A collection of prototypes for LM-assisted ontology engineering.
IDEA provides analytical tools for ontology design based on state-of-the-art natural language methods. To date, IDEA extracts the competency questions from an ontology repository, analyses them to find inconsistencies and similarities, and visually project them to a sentencelevel embedding space - hence allowing for semantic search. IDEA has been used in WP2, it allowed us to improve our work on refining requirements among the pilots, refining them in collaboration with the experts, therefore supporting the refactoring of PON. In sum, he framework has demonstrated to create synergies between different stakeholders, and to accelerate/support ontology design activities. A live dashboard is available at this link, with a screenshot reported below.
- Automatic construction of PolifoniaCQ dataset with CQ checks
- Dashboard website
- Automatic dashboard update
- CQ embeddings and interactive visualisation
- Semantic search of CQs via sentence embeddings
- Support of semantic search on dashboard website
- Use of graph generation tools for prototyping
It is recommended to install the development version of IDEA (the one that we currently support) on a separate environment. If you use conda, these commands will do it for you.
conda create -n 'idea' python=3.9
conda activate idea
Once in your environment, you can install requirements using pip
as follows.
pip install -r requirements.txt
The main entry point is through the CLI provided by idea.py
. This is also how content is updated before being commited and pushed to this repository.
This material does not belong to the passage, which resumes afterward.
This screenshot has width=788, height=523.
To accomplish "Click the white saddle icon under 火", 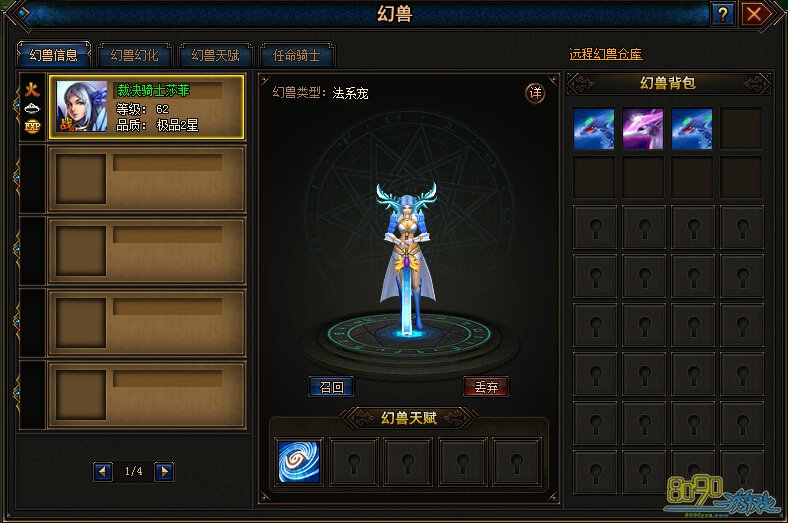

This also allows to re-compute the dashboard with the latest data running at this link.
Command line interface of the IDEA framework.
positional arguments:
{dataset,embed,search}
Either dataset, embed, search.
input_dir Directory where the input files will be read.
optional arguments:
-h, --help show this help message and exit
--out_dir OUT_DIR Directory where output will be saved.
--model MODEL Name of the language model to use.
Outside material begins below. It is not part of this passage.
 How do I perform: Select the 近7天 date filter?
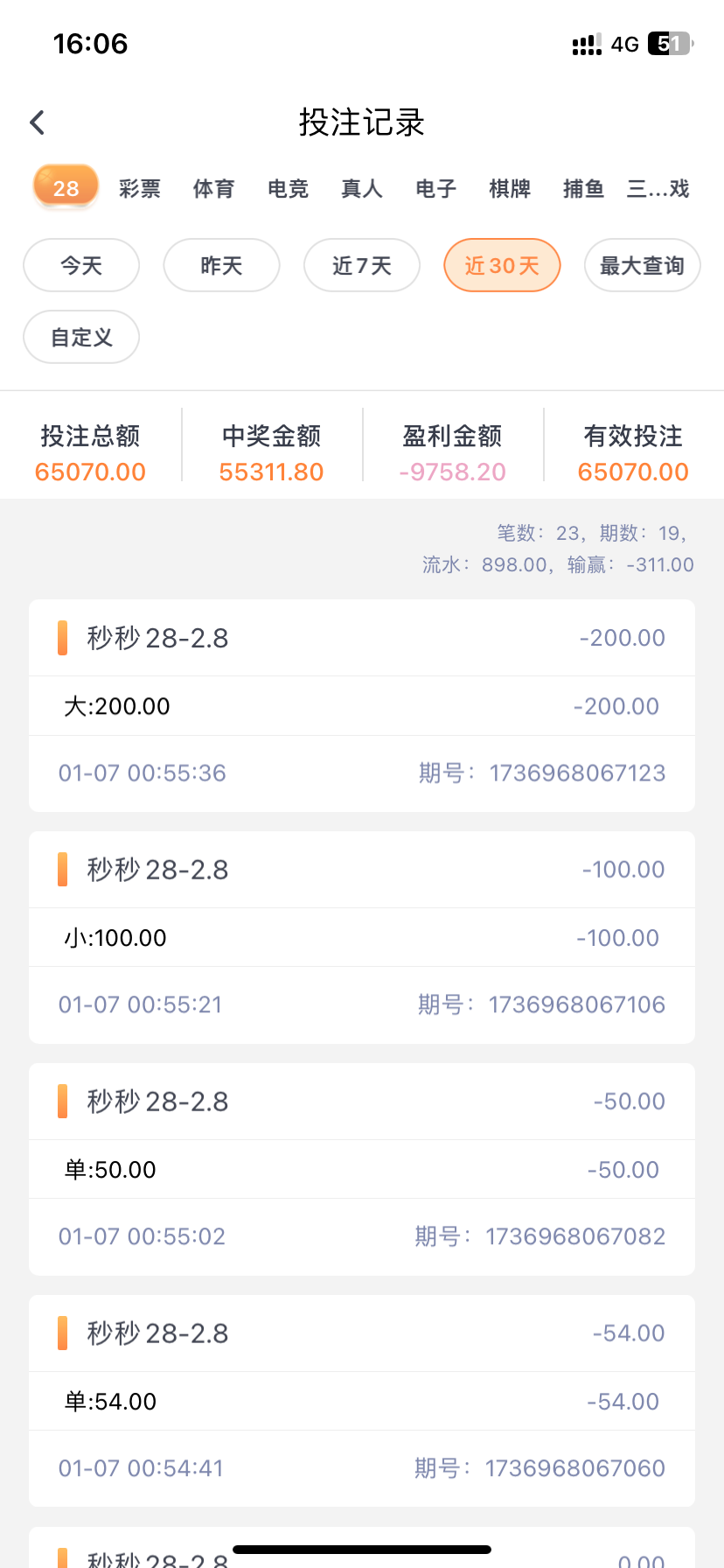[362, 265]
--validate Whether to validate the competency questions.
--search_query SEARCH_QUERY
A textual query to search against the CQs.
--as_session Whether to keep a session for more searches.
--search_topk SEARCH_TOPK
Number of CQs to retrieve per semantic search.
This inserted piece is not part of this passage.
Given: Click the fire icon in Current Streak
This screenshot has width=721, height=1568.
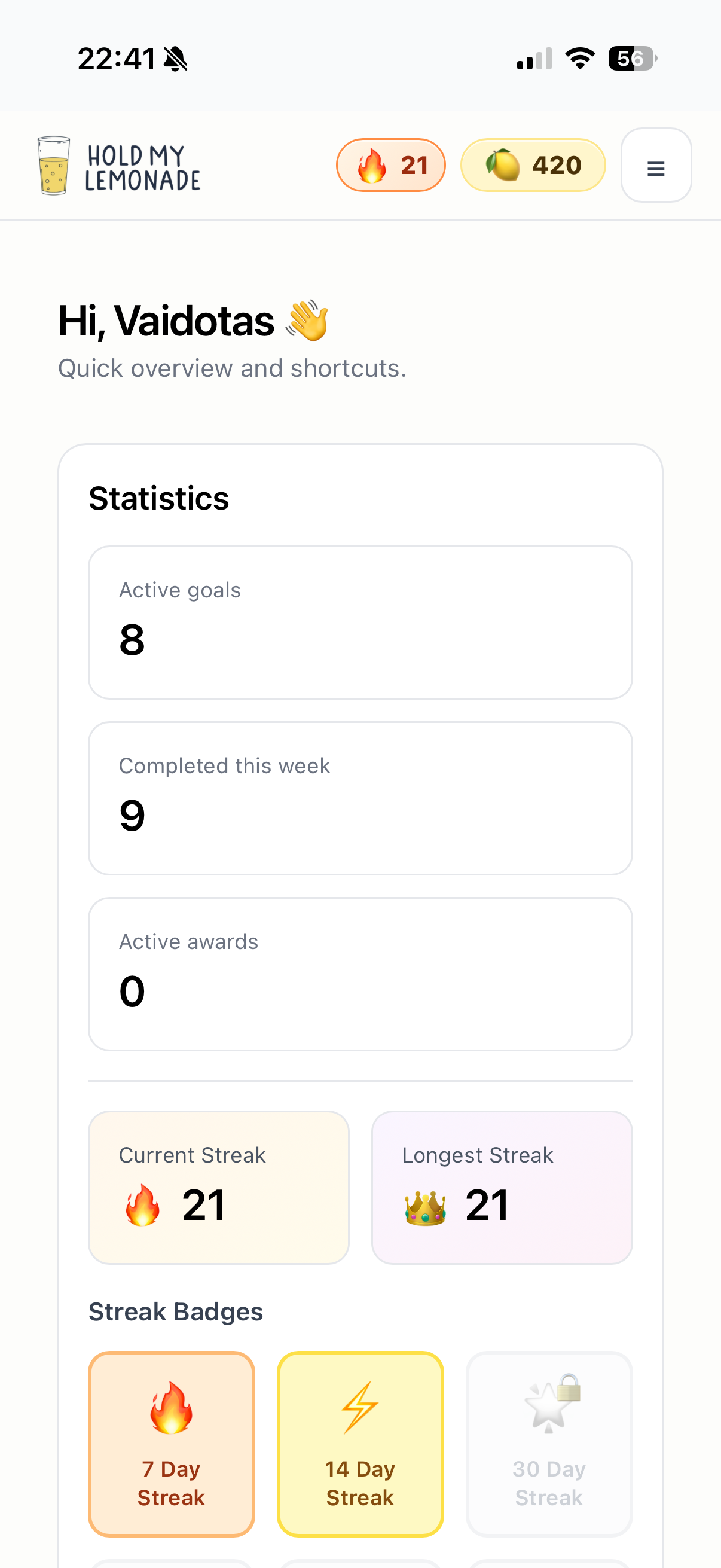Looking at the screenshot, I should coord(142,1204).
--search_threshold SEARCH_THRESHOLD
Similarity threshold for semantic search.
--device DEVICE The default device to use for computation.
--n_workers N_WORKERS
Number of workers for parallel computation.
To create a dataset of competency questions, just call the following command by specifying the directory where personas and stories are stored. This will also update the documentation on the online dashboard. In this case, we are using a path to another repository in Polifonia.
python idea.py dataset ../../stories --validate
python idea.py embed ../data/cq_sanity_checks.csv --model all-MiniLM-L6-v2 --device cpu
For a single search just call:
python idea.py search ../data --search_query instruments --search_topk 20
Otherwise, to keep a session for searching CQs without the need to re-load the model:
python idea.py search ../data --as_session --search_topk 20